The Profiler HR accepts flat, irregular, and curved conductive/non-conductive solids—including metals, ceramics, glasses, painted panels, printed circuit boards, and coated foils—without metallization. Its RF plasma maintains consistent sputter rates across varying secondary electron yields, eliminating matrix-dependent bias common in DC-GD. The system complies with ISO 14707 (metallic coatings — glow discharge optical emission spectrometry) and ISO 16962 (analysis of surface-treated parts), and supports full traceability under GLP/GMP frameworks. Quantum software includes 21 CFR Part 11–compliant electronic signatures, audit trails, and user-access controls required for regulated QA/QC laboratories.

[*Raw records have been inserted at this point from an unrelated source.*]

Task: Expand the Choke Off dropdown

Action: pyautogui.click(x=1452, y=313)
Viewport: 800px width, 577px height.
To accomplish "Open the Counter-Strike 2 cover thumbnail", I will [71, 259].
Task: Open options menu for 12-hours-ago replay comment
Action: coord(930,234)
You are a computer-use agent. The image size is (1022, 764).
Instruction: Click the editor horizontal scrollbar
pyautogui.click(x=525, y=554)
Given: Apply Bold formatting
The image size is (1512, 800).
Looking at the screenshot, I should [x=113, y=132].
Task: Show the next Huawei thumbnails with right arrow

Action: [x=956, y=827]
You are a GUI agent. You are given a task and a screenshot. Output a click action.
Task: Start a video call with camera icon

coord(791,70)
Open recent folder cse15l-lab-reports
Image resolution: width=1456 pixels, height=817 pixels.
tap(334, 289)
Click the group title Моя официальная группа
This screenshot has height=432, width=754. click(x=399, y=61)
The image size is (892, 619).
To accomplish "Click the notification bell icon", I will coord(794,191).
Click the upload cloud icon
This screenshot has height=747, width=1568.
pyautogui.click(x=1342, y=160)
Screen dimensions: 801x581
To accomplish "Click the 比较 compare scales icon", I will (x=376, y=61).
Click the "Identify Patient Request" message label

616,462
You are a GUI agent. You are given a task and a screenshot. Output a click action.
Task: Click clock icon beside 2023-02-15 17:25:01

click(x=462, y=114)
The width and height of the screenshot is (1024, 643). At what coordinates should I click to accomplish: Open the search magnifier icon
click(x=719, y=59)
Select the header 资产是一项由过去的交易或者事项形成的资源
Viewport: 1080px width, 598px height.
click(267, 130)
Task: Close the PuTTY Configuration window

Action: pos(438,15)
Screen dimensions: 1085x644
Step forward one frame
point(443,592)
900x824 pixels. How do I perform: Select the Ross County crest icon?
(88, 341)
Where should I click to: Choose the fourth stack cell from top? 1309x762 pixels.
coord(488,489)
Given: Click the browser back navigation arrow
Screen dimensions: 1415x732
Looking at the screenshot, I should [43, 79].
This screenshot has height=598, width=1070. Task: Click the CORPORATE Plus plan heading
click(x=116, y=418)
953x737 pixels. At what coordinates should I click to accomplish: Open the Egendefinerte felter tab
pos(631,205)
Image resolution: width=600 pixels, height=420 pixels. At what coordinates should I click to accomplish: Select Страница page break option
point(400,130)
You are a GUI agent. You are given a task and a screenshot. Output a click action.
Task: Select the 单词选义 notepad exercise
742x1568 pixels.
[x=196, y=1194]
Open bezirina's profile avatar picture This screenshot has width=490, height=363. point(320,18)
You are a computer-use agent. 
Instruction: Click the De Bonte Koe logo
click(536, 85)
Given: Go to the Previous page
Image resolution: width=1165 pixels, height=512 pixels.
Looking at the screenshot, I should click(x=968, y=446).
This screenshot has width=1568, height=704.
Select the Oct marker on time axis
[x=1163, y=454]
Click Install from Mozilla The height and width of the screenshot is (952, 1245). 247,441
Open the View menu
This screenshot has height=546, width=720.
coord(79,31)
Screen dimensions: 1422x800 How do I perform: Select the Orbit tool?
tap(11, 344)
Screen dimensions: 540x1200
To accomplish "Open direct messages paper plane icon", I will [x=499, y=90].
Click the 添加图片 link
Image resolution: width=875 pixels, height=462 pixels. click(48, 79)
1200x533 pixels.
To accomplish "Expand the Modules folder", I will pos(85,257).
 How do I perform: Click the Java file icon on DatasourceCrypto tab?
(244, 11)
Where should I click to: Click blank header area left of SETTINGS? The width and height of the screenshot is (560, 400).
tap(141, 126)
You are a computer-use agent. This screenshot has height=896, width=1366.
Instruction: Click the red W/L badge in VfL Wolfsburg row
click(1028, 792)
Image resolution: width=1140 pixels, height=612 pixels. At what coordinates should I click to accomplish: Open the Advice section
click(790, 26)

Software & Data Management

Quantum v5.x provides end-to-end workflow automation—from method setup and calibration curve generation (using certified reference materials per ISO/IEC 17025) to depth profile deconvolution, interfacial stoichiometry mapping, and multi-layer thickness calculation. All raw spectra, sputter time stamps, and detector gain settings are stored in vendor-neutral HDF5 format. Reporting modules generate customizable PDF/CSV/XML outputs compliant with internal SOPs or external submission requirements (e.g., ASTM E3061, EN 10293). Optional network licensing allows concurrent access across multiple instruments within a centralized lab infrastructure.

Applications

• Depth-resolved analysis of PVD/CVD coatings (TiN, Al₂O₃, DLC) on tool steels and turbine blades
• Quantification of oxygen ingress and chromium depletion in oxide scales on Ni-based superalloys
• Hydrogen profiling in Zr-alloy cladding tubes for nuclear fuel applications
• Interdiffusion kinetics at Cu/Sn solder joint interfaces in microelectronics packaging
• Verification of conformal ALD film uniformity on high-aspect-ratio MEMS structures
• Failure analysis of delaminated automotive paint systems using elemental gradient mapping

FAQ

Can the Profiler HR analyze non-conductive samples without conductive coating?
Yes—the RF plasma sustains stable discharge on insulators such as glass, alumina, and polymer films, eliminating the need for carbon or gold sputtering that may contaminate surface chemistry.
What is the minimum detectable thickness for ultra-thin layers?
With optimized pulse parameters and HDD integration, sub-nanometer depth resolution (<0.3 nm/s) is achievable for monolayer-sensitive applications like self-assembled monolayers (SAMs) and atomic layer deposition (ALD) nucleation studies.
Is calibration transfer possible between different Profiler HR units?
Yes—Quantum’s standardized spectral library and intensity normalization protocols (based on internal Ar I 419.83 nm reference line) ensure cross-instrument reproducibility within ±3% RSD for certified reference materials.
Does the system support automated batch analysis?
Yes—via Quantum’s scriptable macro engine and LabVIEW-compatible API, users can schedule unattended runs for up to 96 samples with auto-stage positioning, parameter recall, and pass/fail decision logic based on predefined concentration thresholds.